- _RAW DATA_:

###

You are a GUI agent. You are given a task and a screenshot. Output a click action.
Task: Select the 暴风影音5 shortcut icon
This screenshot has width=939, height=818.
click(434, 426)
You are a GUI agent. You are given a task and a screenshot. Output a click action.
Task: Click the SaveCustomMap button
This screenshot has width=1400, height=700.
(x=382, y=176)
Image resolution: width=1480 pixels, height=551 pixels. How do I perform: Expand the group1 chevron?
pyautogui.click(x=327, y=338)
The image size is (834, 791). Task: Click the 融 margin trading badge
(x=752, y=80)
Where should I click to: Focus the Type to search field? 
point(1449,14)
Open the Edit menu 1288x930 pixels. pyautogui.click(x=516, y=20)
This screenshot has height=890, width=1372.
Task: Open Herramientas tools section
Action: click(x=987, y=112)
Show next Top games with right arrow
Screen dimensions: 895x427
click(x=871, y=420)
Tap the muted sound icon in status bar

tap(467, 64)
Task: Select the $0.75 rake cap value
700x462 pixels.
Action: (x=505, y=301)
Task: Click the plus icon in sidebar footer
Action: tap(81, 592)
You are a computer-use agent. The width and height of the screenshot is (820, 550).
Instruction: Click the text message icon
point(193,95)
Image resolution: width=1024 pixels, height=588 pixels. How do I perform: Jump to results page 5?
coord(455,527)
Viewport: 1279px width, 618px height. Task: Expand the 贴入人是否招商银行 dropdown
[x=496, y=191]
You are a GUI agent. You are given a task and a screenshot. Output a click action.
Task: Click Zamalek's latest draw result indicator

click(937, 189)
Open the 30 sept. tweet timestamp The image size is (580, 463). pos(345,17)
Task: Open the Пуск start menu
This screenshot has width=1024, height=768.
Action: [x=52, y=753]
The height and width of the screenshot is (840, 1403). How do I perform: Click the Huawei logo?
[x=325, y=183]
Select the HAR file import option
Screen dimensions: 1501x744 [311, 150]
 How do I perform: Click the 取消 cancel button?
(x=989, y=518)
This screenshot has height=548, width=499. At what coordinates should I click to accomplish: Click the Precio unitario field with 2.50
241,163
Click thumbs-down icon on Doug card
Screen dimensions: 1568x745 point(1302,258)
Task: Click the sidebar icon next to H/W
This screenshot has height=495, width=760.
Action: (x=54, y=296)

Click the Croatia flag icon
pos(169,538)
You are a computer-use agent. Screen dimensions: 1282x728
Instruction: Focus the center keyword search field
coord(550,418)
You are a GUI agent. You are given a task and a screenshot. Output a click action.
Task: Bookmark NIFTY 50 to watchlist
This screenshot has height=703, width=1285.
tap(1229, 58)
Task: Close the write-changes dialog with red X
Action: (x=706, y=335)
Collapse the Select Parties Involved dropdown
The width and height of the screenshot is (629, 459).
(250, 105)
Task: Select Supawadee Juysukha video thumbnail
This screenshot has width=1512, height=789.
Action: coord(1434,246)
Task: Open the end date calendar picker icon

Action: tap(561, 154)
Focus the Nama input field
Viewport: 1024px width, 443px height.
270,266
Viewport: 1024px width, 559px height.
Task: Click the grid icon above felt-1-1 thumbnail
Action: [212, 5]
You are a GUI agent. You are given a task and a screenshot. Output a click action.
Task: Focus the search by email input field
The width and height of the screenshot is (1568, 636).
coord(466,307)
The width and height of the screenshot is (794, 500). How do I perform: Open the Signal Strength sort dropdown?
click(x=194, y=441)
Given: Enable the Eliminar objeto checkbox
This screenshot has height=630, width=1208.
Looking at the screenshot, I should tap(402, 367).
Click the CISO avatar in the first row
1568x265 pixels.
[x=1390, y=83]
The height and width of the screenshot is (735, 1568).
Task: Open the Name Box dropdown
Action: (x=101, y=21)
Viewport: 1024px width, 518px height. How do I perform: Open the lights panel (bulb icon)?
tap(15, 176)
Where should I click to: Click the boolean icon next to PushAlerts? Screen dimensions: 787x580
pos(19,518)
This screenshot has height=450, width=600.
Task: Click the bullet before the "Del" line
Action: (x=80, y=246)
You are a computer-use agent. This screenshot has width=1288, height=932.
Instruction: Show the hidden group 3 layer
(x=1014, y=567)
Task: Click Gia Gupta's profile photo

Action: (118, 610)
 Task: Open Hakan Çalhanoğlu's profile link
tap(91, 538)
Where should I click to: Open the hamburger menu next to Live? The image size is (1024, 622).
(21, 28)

###

- _EXERCISE DIRECTIONS_: Copy every single line of the material above that holds "computer".

- _RESPONSE BOX_:
You are a computer-use agent. The width and height of the screenshot is (820, 550).
You are a computer-use agent. Screen dimensions: 1282x728
You are a computer-use agent. This screenshot has width=1288, height=932.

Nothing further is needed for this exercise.